We are building a multi-stage agent for a high-compliance industry. The biggest risk in our Quality Management is "cascading errors"—where a bad prompt in step 1 ruins step 5. Can DSPy help us ensure that every step in a long chain stays within the guardrails?
3 answers
The most trending feature for Quality Management right now is DSPy Assertions. Unlike standard "if/else" checks that just throw an error, DSPy Assertions allow the model to self-correct during the optimization phase. If a module outputs a result that violates a constraint (e.g., "The summary must be under 50 words"), DSPy will backtrack, show the error to the model, and ask it to try again. More importantly, during "compilation," the optimizer learns which prompts prevent these violations from happening in the first place. It builds the "quality" into the prompt structure itself rather than just hoping the model follows instructions. For regulated industries, this provides a measurable Evaluation Layer that you simply don't get with manual prompting.

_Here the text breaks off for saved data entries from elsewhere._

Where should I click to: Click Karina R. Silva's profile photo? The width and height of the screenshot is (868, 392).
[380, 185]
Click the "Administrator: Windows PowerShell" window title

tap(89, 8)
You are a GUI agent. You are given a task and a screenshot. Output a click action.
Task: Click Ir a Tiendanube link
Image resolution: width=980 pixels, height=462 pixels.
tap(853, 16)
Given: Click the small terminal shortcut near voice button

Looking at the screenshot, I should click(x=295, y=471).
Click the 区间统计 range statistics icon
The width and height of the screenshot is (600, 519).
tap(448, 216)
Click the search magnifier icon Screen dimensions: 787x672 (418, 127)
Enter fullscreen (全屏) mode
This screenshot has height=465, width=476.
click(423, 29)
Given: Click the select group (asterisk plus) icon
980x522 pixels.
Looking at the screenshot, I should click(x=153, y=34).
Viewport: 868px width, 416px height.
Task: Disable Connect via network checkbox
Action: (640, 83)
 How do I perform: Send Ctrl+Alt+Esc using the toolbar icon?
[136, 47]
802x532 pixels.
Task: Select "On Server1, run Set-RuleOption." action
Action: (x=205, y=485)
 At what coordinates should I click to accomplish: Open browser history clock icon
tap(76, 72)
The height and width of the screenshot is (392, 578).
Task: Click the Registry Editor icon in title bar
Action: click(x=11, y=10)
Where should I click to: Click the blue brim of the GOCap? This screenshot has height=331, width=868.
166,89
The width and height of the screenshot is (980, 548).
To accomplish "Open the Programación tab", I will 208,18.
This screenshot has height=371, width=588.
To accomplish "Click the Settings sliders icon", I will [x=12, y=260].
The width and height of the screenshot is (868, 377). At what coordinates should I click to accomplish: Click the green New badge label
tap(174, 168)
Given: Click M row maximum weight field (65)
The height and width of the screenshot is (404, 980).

How many examples do I need to make these "Assertions" effective?
It also integrates perfectly with Pydantic for schema validation, which is a must-have for production.
Spot on, Laura. Combining DSPy's optimization with Pydantic's structural validation is the gold standard for reliable AI right now.
You’d be surprised, Philip. You can start seeing results with as few as 10–20 high-quality examples. DSPy uses those examples to "bootstrap" synthetic data. It’s a very data-efficient way to handle Quality Management. It’s trending because it’s a "low-data, high-impact" framework compared to full fine-tuning.